## Text section
I wouldn't mind it if the sponsors (or bowl organizers or the stadium) had a little bit of leeway in ground rules for these games. These are silly games anyway (unless I'm supposed to take something called the Beef O'Brady's Bowl completely seriously all of a sudden), so why shouldn't the Famous Idaho Potato Bowl be played with literally a giant potato for a football? Field goals in the Holiday Bowl worth 4 points if they're from more than 45 yards out? Fine by me! Special uniforms in the Kraft Fight Hunger Bowl designed to look like boxes of Kraft Macaroni & Cheese? OF COURSE we should be doing that.
So yeah, as long as we're going to have ultimately trivial exhibitions end the seasons of so many teams, we might as well make said trivial exhibitions unique in ways that go beyond mere branding.

## Records provided
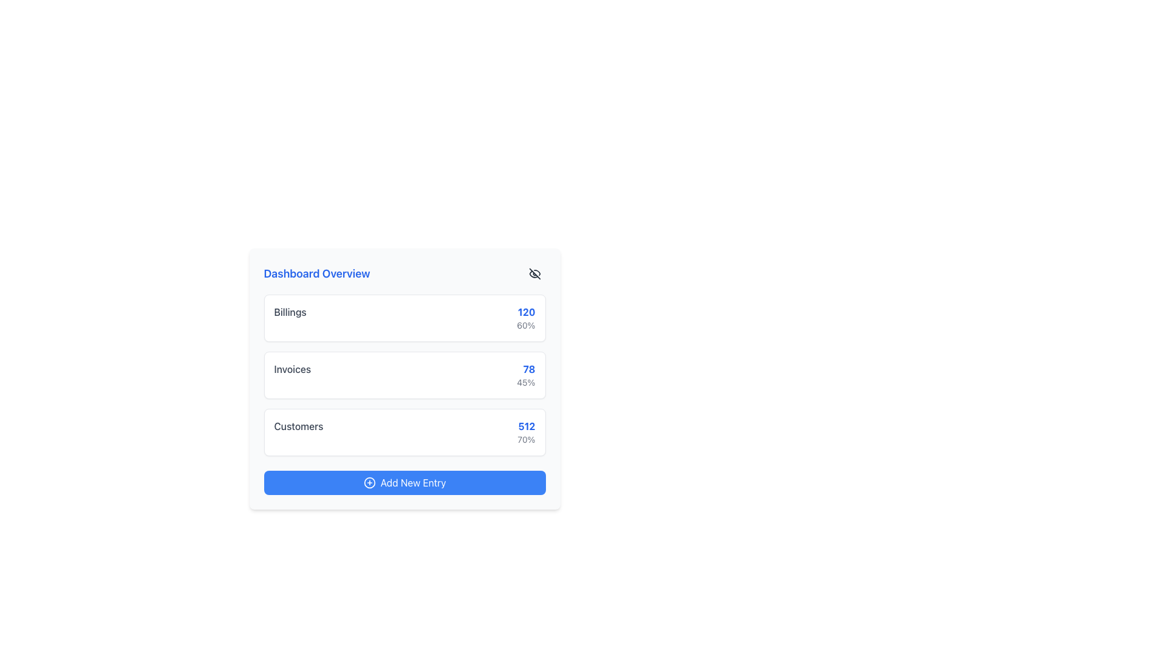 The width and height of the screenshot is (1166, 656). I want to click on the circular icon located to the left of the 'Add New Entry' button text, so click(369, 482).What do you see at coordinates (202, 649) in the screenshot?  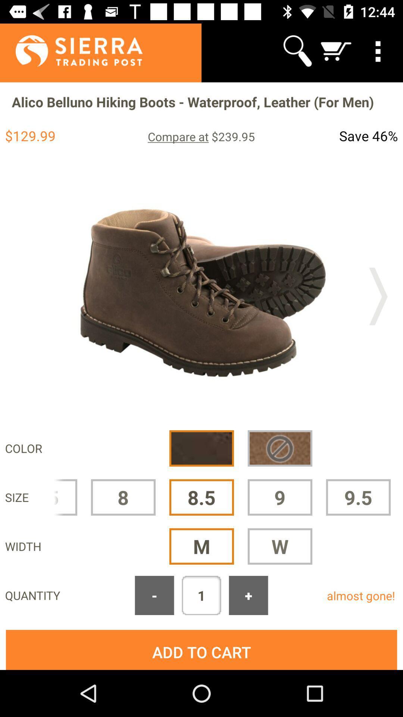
---
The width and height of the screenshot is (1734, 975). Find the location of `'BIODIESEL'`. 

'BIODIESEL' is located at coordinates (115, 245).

## What to produce
In the passage on college bowl games, how many points does the writer say Holiday Bowl field goals should be worth when kicked from more than 45 yards out?

## Response
4 points